Gaming on a student budget: Faster Than Light

The future title screen of FTL Advanced Edition Image credit: Subset Games
Starship battle in FTL Image credit: Subset Games
Different ships require different play-styles. Image credit: Subset Games
What to expect from the iPad release of FTL Image credit: Subset Games
Another view of the iPad interface for FTL Image credit: Subset Games

It's been over a year since FTL: Faster Than Light was released for the PC. As one of most acclaimed indie titles of all time, a new free expansion and an iOS platform release planned for early 2014; now's as good a time as any to take the plunge and see what all the fuss is about.

In FTL, you command a Federation Cruiser that has just intercepted vital information regarding the rebel fleet. Your objective is to reach the Federation fleet located many space sectors away. You battle aliens, rebels and pirates alike while fleeing from the powerful armada who are hot on your heels.

Surprisingly for a spaceship simulator, there are no flight controls involved in gameplay. Most of FTL revolves around managing your ship systems; power grid, shield, engines, weapons. Players will quickly find themselves frequently pausing to micromanage their ship and crew, especially as the difficulty ramps up in the later space sectors.

The other aspect of gameplay involves exploration. FTL's rogue-like map generation means that every space sector is unique and no encounter scripted. Players are encouraged to explore through each sector to try and find scrap – the currency of FTL – and equipment to upgrade their ship. The game is carefully balanced around this exploration: don't explore enough and you'll quickly find your ship inadequate for later encounters, explore for too long and you'll have to deal with the rebel fleet catching up to you.

Also inherited from other rogue-like games is FTL's punishing difficulty. Tough choices in FTL are frequent. Do you use your scrap now to upgrade your shields, or save up to buy a weapon from that trader that you may or may not find?
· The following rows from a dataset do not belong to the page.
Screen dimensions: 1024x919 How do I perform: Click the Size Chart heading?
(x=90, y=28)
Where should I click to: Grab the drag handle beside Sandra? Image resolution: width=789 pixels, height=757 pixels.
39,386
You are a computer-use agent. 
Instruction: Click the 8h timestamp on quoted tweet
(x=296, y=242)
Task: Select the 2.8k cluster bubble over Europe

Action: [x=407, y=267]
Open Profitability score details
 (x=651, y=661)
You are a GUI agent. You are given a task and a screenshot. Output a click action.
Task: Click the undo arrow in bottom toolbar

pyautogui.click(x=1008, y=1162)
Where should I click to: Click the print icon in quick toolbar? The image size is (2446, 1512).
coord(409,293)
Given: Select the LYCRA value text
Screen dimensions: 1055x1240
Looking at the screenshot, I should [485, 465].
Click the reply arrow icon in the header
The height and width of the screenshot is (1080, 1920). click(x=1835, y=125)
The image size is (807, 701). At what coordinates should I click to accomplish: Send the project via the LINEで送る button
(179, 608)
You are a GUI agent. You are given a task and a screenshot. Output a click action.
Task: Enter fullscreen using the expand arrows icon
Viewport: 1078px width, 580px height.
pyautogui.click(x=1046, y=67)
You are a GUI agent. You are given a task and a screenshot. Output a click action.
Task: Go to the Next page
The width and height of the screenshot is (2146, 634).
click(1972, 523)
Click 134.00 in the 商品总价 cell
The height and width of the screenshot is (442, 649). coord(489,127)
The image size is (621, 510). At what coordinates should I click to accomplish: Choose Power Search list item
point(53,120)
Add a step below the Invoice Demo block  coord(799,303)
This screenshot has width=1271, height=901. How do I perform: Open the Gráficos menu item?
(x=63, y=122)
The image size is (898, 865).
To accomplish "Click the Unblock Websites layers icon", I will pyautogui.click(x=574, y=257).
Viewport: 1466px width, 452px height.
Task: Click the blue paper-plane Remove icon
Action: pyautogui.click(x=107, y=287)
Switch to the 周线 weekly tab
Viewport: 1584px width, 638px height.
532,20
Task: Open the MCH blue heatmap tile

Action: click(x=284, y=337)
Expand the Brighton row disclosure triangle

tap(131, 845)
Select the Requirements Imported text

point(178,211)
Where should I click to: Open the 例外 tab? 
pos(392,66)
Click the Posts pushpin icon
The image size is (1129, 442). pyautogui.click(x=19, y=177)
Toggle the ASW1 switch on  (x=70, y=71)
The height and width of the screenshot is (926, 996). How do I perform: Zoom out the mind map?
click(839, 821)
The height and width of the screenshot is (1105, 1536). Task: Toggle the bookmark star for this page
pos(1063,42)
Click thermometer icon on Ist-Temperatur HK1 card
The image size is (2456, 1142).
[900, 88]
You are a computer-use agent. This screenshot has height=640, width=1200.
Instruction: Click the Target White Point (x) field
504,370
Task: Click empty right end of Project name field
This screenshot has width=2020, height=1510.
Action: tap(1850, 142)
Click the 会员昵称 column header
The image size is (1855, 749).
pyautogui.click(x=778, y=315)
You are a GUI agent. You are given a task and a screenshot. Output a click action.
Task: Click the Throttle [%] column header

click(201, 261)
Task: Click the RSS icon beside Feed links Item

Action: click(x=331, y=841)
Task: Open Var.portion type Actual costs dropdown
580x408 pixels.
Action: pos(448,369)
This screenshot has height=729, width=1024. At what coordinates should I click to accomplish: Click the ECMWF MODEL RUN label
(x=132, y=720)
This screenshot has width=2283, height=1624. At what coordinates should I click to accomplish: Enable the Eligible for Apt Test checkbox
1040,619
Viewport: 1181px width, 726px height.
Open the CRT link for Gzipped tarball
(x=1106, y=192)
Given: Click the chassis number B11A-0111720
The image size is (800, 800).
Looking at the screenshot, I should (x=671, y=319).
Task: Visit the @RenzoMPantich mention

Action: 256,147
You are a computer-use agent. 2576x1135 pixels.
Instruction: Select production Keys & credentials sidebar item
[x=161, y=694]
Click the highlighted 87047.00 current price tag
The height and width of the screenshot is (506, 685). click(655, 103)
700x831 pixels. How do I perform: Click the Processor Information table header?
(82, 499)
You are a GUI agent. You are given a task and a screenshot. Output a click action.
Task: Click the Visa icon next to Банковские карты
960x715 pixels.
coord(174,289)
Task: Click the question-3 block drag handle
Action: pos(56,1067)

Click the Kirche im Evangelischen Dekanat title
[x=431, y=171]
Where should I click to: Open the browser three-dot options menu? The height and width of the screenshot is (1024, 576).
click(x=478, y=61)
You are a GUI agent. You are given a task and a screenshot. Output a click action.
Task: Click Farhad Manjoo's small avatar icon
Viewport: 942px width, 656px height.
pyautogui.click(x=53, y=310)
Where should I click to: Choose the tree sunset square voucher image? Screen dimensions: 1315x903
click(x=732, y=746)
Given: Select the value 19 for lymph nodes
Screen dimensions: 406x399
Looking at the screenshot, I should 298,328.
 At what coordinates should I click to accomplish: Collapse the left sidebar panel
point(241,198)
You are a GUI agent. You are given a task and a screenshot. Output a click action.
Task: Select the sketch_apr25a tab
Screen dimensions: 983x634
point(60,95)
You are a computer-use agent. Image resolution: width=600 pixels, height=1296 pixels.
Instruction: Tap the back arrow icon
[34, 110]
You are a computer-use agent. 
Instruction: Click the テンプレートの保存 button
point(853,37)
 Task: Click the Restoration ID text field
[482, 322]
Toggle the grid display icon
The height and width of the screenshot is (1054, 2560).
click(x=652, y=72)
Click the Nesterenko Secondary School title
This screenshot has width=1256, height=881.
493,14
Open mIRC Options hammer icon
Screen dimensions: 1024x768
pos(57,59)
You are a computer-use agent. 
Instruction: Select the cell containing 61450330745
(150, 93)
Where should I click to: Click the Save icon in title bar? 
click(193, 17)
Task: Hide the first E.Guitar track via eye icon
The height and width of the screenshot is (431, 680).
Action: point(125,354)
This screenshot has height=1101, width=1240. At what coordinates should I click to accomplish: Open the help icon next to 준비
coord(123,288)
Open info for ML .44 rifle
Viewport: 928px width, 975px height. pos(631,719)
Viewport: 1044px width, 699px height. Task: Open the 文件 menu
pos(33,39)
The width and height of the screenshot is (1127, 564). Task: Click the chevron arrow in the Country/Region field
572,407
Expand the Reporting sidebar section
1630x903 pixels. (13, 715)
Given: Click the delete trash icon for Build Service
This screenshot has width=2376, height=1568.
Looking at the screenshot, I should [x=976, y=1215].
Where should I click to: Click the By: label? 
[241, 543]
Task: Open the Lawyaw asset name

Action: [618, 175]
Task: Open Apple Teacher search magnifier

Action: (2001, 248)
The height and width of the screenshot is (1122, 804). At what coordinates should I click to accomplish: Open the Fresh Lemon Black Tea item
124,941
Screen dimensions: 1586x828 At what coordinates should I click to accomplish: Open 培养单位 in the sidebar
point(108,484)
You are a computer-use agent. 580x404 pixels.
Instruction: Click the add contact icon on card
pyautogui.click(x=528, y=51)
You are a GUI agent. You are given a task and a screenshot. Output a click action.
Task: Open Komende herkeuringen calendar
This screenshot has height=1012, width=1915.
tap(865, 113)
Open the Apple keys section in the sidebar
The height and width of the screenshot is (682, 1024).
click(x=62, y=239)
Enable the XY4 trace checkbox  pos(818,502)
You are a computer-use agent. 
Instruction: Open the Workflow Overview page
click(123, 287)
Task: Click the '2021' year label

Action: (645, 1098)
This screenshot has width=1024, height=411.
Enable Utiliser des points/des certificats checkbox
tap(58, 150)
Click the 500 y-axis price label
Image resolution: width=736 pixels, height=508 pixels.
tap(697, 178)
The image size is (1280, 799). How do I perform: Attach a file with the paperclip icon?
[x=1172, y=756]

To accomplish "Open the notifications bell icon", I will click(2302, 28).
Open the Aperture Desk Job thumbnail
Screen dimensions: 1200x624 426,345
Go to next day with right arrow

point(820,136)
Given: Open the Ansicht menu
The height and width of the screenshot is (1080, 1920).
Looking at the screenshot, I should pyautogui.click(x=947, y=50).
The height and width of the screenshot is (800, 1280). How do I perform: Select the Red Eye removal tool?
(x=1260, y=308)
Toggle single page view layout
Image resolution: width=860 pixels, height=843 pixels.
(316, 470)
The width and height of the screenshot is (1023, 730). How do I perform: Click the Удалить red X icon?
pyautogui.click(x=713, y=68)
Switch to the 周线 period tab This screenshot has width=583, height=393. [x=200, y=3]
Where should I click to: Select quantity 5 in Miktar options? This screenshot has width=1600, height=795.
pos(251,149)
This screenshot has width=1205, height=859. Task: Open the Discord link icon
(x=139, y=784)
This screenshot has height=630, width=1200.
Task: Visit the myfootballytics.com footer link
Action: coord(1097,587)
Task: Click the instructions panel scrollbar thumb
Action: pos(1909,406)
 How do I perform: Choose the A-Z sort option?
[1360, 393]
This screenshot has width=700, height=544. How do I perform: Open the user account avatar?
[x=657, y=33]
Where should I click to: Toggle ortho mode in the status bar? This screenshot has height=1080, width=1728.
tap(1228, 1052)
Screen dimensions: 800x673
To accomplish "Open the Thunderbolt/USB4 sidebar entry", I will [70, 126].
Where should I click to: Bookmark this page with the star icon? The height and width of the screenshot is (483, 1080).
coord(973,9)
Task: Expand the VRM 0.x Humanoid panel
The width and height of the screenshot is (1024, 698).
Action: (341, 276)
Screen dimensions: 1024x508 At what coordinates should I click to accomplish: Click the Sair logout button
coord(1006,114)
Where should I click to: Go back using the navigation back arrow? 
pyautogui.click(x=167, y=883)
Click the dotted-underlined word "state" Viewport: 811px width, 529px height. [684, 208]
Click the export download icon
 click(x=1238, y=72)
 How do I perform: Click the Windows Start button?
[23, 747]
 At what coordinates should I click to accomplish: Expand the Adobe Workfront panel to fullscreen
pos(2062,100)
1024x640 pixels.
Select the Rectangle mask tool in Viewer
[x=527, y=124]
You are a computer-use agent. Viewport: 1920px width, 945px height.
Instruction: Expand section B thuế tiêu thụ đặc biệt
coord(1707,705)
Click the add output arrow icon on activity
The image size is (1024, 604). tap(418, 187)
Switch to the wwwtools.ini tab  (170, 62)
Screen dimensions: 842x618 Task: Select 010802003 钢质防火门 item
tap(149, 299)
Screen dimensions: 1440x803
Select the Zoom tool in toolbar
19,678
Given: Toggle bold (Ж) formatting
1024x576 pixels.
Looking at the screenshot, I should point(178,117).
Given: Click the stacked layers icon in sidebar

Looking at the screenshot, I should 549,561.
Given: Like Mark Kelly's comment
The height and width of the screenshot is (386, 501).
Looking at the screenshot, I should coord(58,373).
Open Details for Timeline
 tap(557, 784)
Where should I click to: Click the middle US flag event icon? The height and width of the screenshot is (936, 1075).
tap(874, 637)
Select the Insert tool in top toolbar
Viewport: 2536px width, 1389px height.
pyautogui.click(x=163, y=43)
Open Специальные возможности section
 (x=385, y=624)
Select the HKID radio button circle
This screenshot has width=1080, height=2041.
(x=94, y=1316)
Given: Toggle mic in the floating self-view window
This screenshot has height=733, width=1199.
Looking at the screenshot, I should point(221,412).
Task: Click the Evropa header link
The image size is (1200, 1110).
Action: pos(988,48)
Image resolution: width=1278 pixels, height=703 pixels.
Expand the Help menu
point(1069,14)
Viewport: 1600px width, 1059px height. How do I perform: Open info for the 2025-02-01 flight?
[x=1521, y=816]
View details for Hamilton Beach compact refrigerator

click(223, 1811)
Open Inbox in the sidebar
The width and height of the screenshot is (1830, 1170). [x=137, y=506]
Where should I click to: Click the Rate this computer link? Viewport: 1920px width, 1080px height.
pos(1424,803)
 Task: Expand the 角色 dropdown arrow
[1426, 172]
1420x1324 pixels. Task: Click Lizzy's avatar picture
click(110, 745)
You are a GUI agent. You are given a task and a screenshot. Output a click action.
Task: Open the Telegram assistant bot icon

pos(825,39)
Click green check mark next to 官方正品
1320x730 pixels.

The game can seem a bit unfair at times and the difference between victory and defeat often hinges on a dice roll. And once you're dead, that's it end. There is no reload from checkpoint or retry the last stage, you simply have to start over. This ‘permadeath’ may be a turn off to some players, though if it's any consolation, I've logged over 20 hours into this game and I've still never fully beaten it once.

Like a box of chocolates, you never really know what you're going to get with each play-through. While individual sessions themselves last only between 30 minutes to an hour (or even shorter if you're terrible like me), FTL will have you hitting that 'New Game' button often.

Oh, and did I mention a really kick-ass soundtrack?

 

FTL: Faster Than Light is available from Steam, GOG or direct from developers for £6.99.